→ **Extracted information**:
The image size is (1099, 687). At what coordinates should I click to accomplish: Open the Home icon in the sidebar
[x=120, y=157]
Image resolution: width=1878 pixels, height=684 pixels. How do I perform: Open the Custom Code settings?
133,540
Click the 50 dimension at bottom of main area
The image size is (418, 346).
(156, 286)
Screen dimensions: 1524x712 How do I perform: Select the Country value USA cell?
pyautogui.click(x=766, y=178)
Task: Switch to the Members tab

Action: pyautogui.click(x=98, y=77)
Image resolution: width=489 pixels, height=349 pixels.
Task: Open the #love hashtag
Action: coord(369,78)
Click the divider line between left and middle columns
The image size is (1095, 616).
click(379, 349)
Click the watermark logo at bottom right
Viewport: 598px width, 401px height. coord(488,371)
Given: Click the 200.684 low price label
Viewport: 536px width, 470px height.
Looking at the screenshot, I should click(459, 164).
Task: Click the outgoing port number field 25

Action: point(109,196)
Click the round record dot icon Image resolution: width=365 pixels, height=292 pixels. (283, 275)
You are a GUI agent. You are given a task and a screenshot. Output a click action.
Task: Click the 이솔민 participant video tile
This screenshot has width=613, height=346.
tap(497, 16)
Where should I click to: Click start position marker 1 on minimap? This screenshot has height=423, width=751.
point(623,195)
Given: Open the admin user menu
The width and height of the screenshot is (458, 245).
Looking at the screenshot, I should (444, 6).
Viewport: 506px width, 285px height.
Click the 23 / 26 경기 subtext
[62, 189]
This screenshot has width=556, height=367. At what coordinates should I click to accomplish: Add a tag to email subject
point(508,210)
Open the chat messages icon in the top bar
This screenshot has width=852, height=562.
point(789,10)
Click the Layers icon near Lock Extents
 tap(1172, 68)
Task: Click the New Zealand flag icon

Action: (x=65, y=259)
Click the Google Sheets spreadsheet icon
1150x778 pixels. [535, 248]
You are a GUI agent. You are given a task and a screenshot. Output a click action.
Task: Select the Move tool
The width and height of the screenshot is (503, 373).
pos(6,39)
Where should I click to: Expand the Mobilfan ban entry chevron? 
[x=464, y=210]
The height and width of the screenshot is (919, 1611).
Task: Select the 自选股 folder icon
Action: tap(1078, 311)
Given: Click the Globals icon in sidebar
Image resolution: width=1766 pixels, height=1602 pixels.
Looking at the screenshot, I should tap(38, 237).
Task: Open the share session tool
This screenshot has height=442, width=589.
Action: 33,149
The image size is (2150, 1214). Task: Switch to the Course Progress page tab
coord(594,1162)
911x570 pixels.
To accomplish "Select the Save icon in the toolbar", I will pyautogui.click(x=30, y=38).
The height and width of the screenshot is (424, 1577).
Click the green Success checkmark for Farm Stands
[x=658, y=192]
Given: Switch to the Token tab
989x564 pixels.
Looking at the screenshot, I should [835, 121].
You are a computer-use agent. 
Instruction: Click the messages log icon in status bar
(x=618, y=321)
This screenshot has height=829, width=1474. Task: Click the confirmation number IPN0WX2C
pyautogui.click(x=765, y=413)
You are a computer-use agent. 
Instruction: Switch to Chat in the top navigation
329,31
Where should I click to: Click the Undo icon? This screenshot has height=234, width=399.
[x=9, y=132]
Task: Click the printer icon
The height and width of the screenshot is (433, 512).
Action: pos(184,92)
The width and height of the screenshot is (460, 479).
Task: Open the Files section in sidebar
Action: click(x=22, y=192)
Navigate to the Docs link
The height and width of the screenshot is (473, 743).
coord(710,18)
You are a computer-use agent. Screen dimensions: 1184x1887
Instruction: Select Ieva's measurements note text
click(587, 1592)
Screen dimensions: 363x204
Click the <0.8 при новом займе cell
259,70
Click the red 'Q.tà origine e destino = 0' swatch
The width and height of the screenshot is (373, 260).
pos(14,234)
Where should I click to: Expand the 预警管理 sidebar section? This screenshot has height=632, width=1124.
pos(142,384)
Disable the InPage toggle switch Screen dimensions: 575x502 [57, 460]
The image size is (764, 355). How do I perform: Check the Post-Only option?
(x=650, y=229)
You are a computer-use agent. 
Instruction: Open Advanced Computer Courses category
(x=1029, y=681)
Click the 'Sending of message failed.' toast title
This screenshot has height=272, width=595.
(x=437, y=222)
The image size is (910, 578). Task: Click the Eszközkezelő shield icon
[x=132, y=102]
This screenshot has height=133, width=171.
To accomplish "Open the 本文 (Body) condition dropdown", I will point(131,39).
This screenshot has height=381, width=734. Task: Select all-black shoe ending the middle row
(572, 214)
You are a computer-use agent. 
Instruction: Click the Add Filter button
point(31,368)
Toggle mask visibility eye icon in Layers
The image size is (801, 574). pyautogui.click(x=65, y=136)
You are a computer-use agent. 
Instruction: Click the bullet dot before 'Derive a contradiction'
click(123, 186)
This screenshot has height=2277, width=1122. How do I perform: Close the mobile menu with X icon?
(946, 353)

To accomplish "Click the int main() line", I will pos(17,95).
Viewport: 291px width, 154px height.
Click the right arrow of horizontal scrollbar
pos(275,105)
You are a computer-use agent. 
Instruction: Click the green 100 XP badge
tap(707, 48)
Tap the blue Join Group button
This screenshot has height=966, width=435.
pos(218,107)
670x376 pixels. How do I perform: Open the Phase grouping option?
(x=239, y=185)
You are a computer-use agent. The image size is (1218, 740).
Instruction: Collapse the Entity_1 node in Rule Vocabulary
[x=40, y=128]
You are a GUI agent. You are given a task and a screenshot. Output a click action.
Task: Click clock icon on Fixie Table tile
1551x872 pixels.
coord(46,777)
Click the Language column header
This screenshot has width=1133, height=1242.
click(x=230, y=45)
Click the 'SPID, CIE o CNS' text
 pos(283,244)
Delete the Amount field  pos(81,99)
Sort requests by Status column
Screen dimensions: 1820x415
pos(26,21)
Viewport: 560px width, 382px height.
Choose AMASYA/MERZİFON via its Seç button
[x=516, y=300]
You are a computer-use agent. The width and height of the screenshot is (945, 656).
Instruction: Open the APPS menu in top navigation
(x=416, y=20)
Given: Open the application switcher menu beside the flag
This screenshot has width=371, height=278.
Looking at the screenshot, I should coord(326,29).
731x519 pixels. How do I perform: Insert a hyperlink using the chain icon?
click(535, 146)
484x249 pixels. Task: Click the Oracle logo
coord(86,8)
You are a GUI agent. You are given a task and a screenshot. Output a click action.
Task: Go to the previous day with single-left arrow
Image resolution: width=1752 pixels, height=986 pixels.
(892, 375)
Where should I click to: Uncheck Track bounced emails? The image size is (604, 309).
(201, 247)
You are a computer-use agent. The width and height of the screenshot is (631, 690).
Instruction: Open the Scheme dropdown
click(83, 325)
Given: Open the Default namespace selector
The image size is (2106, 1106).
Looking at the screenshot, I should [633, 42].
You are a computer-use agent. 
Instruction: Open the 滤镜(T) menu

→ **Direction**:
Copy the entries above word for word, between the lines holding "Click the watermark logo at bottom right" and "point(508,210)", inclusive.

→ **Solution below**:
Click the watermark logo at bottom right
Viewport: 598px width, 401px height. coord(488,371)
Given: Click the 200.684 low price label
Viewport: 536px width, 470px height.
Looking at the screenshot, I should click(459, 164).
Task: Click the outgoing port number field 25

Action: point(109,196)
Click the round record dot icon Image resolution: width=365 pixels, height=292 pixels. (283, 275)
You are a GUI agent. You are given a task and a screenshot. Output a click action.
Task: Click the 이솔민 participant video tile
This screenshot has width=613, height=346.
tap(497, 16)
Where should I click to: Click start position marker 1 on minimap? This screenshot has height=423, width=751.
point(623,195)
Given: Open the admin user menu
The width and height of the screenshot is (458, 245).
Looking at the screenshot, I should (444, 6).
Viewport: 506px width, 285px height.
Click the 23 / 26 경기 subtext
[62, 189]
This screenshot has width=556, height=367. At what coordinates should I click to accomplish: Add a tag to email subject
point(508,210)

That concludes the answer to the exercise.